Responsiveness often comes hand in hand with proactivity and you should be hearing from your Account Manager regularly. Of course, not every organisation needs face-to-face contact all the time, but if tumbleweed is outweighing the talking then it’s worth questioning.
4. Consider how easy it is to book with them
Booking online using a simple booking tool is by far the easiest and most convenient way for most travellers to book their business travel and online adoption promises your organisation plenty of benefits.
An easy to use online booking tool will help keep your bookers and travellers happy and productive, cutting down on time wasted trawling through multiple websites to find the cheapest option when booking travel, so if you’re not already using one then perhaps ask your TMC why they don’t offer an online booking tool, or whether they have one in the pipeline…
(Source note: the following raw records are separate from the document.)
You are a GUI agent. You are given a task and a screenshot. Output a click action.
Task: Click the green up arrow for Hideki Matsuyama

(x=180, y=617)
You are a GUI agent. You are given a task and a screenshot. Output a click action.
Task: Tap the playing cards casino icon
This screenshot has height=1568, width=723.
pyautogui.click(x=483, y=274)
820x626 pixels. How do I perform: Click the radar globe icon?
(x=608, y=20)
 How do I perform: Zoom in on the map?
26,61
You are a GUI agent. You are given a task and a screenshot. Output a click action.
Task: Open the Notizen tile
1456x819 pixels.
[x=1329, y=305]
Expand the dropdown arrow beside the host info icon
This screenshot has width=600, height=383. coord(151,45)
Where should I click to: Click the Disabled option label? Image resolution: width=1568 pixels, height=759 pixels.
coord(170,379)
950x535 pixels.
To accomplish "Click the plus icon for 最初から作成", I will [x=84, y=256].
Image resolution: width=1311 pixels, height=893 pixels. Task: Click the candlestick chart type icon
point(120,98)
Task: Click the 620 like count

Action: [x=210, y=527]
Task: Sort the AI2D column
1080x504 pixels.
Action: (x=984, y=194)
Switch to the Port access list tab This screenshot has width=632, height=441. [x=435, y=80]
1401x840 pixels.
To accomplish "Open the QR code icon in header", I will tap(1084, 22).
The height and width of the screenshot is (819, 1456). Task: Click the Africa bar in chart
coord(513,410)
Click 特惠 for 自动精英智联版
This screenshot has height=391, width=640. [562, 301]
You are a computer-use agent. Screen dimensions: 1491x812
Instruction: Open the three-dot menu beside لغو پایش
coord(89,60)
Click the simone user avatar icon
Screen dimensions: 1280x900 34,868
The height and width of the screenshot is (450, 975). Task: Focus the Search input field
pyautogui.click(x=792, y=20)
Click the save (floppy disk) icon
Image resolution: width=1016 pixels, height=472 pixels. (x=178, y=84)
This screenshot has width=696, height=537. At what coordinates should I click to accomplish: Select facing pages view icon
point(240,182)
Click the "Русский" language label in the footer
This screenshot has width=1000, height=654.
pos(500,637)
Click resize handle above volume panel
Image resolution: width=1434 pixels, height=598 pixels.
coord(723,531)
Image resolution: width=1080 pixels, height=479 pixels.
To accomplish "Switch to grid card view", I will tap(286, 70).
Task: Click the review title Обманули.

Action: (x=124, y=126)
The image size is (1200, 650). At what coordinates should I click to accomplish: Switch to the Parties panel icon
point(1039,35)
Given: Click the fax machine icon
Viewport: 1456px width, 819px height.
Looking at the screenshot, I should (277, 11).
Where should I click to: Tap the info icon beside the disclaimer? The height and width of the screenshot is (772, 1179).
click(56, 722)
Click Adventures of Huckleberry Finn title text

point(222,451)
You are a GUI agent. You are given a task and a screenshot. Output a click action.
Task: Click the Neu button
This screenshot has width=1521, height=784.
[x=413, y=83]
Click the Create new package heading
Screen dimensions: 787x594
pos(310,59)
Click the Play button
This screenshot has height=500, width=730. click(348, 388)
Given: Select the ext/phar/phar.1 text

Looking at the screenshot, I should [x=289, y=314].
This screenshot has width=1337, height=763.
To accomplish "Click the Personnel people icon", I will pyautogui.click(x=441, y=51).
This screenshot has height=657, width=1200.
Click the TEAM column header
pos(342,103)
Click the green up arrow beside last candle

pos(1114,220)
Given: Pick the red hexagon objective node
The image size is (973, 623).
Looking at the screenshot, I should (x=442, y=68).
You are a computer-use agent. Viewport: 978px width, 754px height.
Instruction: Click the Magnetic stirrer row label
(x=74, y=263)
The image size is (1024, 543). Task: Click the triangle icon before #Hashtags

5. Tally up complaints vs bookings
Measure the percentage of complaints versus bookings – if it’s more than 1% then that’s an automatic fail.
You should feel like your TMC values your feedback and experiences and whether they regularly survey their customers is a good indicator of this. If you’re able to get a hold of the results of the survey (in particular the verbatim feedback, rather than stats) then this will serve as a good guide to how happy clients are with their service.